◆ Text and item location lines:
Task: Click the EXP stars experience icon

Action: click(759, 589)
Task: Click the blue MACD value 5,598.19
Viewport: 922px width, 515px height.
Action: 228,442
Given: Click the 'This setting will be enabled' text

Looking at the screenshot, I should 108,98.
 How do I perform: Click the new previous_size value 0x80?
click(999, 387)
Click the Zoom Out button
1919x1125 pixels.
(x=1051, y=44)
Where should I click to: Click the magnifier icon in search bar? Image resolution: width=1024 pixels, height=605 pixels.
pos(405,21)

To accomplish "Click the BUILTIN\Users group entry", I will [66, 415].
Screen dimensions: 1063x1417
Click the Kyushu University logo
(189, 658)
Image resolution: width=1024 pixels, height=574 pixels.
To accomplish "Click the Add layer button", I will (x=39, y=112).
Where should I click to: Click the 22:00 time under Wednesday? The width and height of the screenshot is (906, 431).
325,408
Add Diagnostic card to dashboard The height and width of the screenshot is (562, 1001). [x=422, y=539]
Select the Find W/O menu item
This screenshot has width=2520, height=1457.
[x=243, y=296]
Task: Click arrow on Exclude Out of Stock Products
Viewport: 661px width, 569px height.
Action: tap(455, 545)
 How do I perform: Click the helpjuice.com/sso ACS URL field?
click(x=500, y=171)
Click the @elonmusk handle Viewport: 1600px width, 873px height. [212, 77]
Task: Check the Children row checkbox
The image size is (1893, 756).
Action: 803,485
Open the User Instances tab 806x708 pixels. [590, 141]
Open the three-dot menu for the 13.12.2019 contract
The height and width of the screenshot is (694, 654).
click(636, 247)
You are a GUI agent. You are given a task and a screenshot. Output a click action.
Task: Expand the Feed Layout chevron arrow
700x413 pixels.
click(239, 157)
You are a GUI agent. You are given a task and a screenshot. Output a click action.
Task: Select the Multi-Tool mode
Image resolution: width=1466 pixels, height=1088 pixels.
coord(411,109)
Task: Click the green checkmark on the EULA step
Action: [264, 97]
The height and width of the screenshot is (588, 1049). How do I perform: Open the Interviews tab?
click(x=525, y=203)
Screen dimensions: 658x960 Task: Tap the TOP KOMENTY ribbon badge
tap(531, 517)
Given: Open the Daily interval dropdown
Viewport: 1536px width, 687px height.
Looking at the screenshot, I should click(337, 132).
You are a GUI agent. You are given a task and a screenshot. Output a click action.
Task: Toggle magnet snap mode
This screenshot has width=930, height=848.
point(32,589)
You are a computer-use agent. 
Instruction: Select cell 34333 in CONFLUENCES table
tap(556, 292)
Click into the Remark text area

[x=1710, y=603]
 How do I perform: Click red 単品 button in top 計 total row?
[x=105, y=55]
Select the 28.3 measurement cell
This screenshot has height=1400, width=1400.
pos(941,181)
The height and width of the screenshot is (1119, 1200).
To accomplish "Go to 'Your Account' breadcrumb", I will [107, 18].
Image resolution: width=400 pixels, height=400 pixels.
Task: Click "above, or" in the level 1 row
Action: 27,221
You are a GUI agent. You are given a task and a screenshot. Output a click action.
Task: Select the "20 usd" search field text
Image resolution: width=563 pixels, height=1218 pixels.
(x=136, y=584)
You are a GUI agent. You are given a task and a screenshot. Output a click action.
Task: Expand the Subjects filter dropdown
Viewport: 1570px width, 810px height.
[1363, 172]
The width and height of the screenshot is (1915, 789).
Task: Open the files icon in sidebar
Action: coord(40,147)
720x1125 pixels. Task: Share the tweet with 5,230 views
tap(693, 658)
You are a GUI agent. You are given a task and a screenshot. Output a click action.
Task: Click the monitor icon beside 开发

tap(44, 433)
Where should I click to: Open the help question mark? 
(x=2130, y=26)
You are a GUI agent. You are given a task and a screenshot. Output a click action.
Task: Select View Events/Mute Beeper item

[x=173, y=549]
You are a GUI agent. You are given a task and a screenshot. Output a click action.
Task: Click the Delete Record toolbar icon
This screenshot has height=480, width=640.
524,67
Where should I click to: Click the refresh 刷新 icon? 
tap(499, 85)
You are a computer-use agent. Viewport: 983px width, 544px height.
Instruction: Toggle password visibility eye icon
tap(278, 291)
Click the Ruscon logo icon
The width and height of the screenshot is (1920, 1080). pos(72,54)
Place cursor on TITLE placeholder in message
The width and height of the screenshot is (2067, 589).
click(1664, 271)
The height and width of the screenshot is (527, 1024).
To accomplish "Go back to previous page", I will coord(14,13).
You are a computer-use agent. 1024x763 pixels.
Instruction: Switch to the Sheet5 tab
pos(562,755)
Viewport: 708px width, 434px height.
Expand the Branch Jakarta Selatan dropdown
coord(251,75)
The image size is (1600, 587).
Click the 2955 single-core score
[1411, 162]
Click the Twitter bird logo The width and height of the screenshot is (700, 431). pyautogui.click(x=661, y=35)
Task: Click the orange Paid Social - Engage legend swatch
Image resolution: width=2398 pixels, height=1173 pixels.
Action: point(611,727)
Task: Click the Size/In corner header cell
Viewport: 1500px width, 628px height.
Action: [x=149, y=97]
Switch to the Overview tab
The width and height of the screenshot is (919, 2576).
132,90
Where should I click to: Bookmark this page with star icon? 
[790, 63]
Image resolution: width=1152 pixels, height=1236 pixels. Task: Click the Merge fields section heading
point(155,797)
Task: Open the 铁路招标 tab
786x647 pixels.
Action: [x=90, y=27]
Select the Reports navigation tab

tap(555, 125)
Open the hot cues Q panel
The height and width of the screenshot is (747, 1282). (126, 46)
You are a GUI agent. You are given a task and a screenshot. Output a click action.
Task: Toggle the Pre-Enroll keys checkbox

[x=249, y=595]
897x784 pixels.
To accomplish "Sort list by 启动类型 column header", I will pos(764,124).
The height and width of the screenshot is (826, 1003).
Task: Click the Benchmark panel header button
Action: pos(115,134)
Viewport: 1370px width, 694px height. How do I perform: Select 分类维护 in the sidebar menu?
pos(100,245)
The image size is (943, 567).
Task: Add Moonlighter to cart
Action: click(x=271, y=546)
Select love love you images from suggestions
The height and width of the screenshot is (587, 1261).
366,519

◆ PROBLEM: Copy out the lines above word for word, starting with the line that contains "Click the Ruscon logo icon" and going on through the line that contains "I will coord(14,13).".

◆ OUTPUT OF THE EXERCISE:
Click the Ruscon logo icon
The width and height of the screenshot is (1920, 1080). pos(72,54)
Place cursor on TITLE placeholder in message
The width and height of the screenshot is (2067, 589).
click(1664, 271)
The height and width of the screenshot is (527, 1024).
To accomplish "Go back to previous page", I will coord(14,13).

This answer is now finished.